The problem: Every line of the records below that holds the word "Locate" belongs in the answer.

-------- Data extracts --------

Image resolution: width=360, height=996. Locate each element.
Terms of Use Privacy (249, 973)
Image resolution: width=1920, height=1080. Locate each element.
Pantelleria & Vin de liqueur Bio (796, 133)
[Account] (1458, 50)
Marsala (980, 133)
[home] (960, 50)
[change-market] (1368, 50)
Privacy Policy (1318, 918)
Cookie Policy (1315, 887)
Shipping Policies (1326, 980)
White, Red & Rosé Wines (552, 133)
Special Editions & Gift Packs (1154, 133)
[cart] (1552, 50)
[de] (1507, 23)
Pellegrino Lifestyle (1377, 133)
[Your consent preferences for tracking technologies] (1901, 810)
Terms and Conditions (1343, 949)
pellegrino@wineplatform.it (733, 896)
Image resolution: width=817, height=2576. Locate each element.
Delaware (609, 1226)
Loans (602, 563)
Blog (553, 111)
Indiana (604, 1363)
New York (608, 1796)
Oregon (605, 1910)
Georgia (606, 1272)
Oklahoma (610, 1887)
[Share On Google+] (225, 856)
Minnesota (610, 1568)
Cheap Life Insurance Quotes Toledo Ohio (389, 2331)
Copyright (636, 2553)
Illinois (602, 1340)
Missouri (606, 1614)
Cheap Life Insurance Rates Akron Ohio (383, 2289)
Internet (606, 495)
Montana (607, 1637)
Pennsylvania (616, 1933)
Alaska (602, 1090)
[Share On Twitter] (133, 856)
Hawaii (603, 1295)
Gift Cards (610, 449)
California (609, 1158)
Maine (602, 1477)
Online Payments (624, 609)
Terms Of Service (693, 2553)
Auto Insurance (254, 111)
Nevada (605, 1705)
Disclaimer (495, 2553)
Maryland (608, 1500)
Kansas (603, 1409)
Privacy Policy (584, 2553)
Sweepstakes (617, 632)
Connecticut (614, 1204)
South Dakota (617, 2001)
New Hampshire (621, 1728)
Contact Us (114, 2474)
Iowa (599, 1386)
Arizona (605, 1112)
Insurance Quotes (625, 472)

--------

Problem solution:
Image resolution: width=360, height=996. Locate each element.
Image resolution: width=1920, height=1080. Locate each element.
Image resolution: width=817, height=2576. Locate each element.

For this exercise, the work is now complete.